Robert 'Thom' Frost | Nuclear physicist, 84
Robert T. "Thom" Frost, 84, of Narberth, a nuclear physicist, died of a stroke Sunday at Bryn Mawr Hospital.
Robert T. "Thom" Frost, 84, of Narberth, a nuclear physicist, died of a stroke Sunday at Bryn Mawr Hospital.
Dr. Frost grew up in Towson, Md. During World War II, he was a radio operator in the merchant marine.
After the war, he earned bachelor's and master's degrees and a doctorate in physics from Johns Hopkins University.
Dr. Frost was then with General Electric in Schenectady, N.Y., until 1961, when he joined GE's aerospace division in Valley Forge. He was responsible for 22 scientific publications, including an account of the experiment he developed to melt metal aboard a space shuttle.
In 1986, he retired to Accomac, Va. He and his wife, Carol Reisinger Frost, moved to Narberth to be closer to their children in 2006.
The couple had met at a swim club in Towson and married in 1948. They courted in a war-surplus canoe that is now at their farm near Elk Mountain, Pa. Mr. Frost purchased the farm in 1967 as a family ski retreat. Until he was 80, he lifted hay bales and shoveled coal for the farm furnace, his family said.

Things to do:
**a)** Quote the passage of the Robert "Thom" Frost obituary that opens with the words containing "Dr. Frost grew" and closes with "a space shuttle.".
**b)** According to the Frost obituary, where did Frost and his wife first meet?
**c)** Proceed with the obituary of the physicist Robert "Thom" Frost, picking up after its final sentence.

[Excerpts from a dataset]

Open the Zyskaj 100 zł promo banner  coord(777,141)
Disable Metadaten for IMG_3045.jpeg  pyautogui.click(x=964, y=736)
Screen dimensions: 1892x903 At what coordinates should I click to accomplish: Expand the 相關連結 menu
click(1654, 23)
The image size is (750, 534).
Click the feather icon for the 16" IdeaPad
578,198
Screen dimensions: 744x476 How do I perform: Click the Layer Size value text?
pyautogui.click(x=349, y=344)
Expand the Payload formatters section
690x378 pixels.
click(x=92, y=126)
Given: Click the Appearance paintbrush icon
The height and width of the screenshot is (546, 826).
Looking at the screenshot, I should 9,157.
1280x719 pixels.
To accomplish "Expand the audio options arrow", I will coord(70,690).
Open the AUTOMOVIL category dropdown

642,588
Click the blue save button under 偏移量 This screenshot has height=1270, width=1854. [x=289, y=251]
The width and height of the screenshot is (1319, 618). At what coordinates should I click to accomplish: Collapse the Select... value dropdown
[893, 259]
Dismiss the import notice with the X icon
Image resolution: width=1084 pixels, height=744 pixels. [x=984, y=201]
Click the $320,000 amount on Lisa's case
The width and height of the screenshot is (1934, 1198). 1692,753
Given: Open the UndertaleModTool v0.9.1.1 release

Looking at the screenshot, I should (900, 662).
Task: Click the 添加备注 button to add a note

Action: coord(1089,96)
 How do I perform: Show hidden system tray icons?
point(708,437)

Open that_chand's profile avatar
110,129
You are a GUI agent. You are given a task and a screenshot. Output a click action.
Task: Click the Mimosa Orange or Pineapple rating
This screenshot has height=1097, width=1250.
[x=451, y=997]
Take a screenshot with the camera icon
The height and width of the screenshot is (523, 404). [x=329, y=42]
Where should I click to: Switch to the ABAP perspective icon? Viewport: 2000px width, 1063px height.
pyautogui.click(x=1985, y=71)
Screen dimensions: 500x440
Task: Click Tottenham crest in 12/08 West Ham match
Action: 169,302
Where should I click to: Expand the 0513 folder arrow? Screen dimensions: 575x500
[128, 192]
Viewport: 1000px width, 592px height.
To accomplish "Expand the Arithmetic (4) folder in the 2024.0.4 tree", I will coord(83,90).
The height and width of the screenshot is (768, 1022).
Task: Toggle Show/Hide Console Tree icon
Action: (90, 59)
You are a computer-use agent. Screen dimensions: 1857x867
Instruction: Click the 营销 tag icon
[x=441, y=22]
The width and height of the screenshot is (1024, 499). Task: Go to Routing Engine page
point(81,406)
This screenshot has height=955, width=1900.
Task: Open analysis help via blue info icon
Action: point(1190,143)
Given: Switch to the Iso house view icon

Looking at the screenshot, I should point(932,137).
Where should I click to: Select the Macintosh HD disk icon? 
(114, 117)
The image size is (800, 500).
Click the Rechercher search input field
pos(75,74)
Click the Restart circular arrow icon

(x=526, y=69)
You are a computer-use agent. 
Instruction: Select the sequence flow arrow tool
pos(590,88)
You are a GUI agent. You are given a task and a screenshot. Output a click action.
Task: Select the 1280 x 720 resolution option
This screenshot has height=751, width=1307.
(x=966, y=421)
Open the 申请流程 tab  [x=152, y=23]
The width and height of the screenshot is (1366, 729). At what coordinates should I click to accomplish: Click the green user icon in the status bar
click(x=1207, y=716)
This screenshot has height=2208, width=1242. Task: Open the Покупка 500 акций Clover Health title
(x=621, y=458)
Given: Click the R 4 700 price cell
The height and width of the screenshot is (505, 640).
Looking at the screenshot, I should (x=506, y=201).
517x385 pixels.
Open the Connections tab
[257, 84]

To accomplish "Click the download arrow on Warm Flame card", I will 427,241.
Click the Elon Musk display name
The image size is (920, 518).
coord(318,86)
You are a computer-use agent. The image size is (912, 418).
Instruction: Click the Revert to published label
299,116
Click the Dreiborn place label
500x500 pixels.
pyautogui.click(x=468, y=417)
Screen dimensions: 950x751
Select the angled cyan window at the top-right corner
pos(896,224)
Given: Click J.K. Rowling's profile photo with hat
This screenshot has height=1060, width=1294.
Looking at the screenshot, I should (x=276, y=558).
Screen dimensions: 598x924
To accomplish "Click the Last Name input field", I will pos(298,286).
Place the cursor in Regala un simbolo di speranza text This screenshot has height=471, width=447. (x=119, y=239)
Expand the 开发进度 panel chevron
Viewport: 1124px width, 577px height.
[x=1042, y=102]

Answers provided:
**a)**
Dr. Frost grew up in Towson, Md. During World War II, he was a radio operator in the merchant marine.
After the war, he earned bachelor's and master's degrees and a doctorate in physics from Johns Hopkins University.
Dr. Frost was then with General Electric in Schenectady, N.Y., until 1961, when he joined GE's aerospace division in Valley Forge. He was responsible for 22 scientific publications, including an account of the experiment he developed to melt metal aboard a space shuttle.

**b)** At a swim club in Towson.

**c)**
Mr. Frost was a ham radio operator and an "irrepressible scholar" who founded a science and philosophy seminar in Virginia. He and his son, Tom, were planning a trip to Egypt, a country he had studied extensively since going there during World War II.
In addition to his wife and son, Mr. Frost is survived by daughters Kathleen Springsteed, Susan Todhunter, Christine Red and Amy Baumgarten and seven grandchildren.
A Memorial Mass was said yesterday at St. Margaret's Church, 210 N. Narberth Ave., Narberth. Burial will be in Arlington National Cemetery.